Description of the task — Transcribe the lines from the start of the records through the line containing "tap(642, 63)", inclusive, exactly as they appear.

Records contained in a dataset
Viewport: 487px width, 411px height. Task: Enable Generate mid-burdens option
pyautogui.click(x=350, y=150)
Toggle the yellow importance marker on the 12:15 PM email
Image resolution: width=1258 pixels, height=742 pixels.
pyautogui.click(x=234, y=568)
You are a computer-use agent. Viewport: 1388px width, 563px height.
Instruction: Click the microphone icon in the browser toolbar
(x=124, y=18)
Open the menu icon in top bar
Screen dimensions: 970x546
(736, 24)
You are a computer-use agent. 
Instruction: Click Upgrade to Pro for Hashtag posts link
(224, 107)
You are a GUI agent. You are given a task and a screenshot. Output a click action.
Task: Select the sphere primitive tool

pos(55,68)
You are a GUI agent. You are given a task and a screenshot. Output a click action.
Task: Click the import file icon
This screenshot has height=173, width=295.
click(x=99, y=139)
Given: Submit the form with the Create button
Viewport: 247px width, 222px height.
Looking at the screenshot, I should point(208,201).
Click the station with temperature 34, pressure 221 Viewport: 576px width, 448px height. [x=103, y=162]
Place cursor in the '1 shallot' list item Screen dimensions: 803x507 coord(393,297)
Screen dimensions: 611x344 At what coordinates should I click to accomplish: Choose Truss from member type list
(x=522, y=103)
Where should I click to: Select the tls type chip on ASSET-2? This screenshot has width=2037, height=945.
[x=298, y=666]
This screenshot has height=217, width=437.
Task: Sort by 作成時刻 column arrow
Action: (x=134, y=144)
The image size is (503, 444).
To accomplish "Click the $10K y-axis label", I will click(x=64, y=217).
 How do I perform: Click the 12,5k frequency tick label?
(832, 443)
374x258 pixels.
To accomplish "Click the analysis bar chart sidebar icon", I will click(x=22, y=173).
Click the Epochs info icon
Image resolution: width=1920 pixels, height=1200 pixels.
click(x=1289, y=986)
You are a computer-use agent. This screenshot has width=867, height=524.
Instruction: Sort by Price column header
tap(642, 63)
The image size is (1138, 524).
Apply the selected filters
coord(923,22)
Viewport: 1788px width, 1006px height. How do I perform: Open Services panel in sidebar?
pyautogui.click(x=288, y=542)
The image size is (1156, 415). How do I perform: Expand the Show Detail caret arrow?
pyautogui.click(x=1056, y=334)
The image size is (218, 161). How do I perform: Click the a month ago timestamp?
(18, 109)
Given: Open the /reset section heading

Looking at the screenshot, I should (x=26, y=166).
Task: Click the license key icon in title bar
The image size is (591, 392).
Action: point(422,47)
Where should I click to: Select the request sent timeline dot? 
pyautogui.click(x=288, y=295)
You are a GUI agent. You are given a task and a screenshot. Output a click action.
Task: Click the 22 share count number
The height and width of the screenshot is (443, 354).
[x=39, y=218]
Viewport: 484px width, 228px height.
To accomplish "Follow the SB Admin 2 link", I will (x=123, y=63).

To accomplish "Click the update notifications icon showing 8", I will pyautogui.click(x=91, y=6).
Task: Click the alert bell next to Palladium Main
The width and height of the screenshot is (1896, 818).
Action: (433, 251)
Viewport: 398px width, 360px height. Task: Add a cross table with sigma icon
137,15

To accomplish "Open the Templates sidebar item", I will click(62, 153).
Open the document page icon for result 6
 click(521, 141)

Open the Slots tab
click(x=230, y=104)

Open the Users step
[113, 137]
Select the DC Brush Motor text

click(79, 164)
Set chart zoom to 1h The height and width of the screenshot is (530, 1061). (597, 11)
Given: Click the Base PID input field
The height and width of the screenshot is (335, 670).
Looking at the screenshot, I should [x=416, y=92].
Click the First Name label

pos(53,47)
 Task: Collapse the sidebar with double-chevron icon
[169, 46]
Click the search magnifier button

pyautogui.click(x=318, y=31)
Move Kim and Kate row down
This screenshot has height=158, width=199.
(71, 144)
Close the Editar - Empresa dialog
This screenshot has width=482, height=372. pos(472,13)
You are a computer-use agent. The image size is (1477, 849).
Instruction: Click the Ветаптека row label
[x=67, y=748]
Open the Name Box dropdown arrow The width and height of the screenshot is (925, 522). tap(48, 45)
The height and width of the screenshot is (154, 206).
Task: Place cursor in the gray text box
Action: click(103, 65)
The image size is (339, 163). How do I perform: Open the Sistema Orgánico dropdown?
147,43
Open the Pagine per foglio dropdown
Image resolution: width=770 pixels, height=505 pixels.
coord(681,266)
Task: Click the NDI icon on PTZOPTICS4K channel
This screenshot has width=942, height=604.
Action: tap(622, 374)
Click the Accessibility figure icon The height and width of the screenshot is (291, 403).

The response —
Viewport: 487px width, 411px height. Task: Enable Generate mid-burdens option
pyautogui.click(x=350, y=150)
Toggle the yellow importance marker on the 12:15 PM email
Image resolution: width=1258 pixels, height=742 pixels.
pyautogui.click(x=234, y=568)
You are a computer-use agent. Viewport: 1388px width, 563px height.
Instruction: Click the microphone icon in the browser toolbar
(x=124, y=18)
Open the menu icon in top bar
Screen dimensions: 970x546
(736, 24)
You are a computer-use agent. 
Instruction: Click Upgrade to Pro for Hashtag posts link
(224, 107)
You are a GUI agent. You are given a task and a screenshot. Output a click action.
Task: Select the sphere primitive tool

pos(55,68)
You are a GUI agent. You are given a task and a screenshot. Output a click action.
Task: Click the import file icon
This screenshot has height=173, width=295.
click(x=99, y=139)
Given: Submit the form with the Create button
Viewport: 247px width, 222px height.
Looking at the screenshot, I should point(208,201).
Click the station with temperature 34, pressure 221 Viewport: 576px width, 448px height. [x=103, y=162]
Place cursor in the '1 shallot' list item Screen dimensions: 803x507 coord(393,297)
Screen dimensions: 611x344 At what coordinates should I click to accomplish: Choose Truss from member type list
(x=522, y=103)
Where should I click to: Select the tls type chip on ASSET-2? This screenshot has width=2037, height=945.
[x=298, y=666]
This screenshot has height=217, width=437.
Task: Sort by 作成時刻 column arrow
Action: (x=134, y=144)
The image size is (503, 444).
To accomplish "Click the $10K y-axis label", I will click(x=64, y=217).
 How do I perform: Click the 12,5k frequency tick label?
(832, 443)
374x258 pixels.
To accomplish "Click the analysis bar chart sidebar icon", I will click(x=22, y=173).
Click the Epochs info icon
Image resolution: width=1920 pixels, height=1200 pixels.
click(x=1289, y=986)
You are a computer-use agent. This screenshot has width=867, height=524.
Instruction: Sort by Price column header
tap(642, 63)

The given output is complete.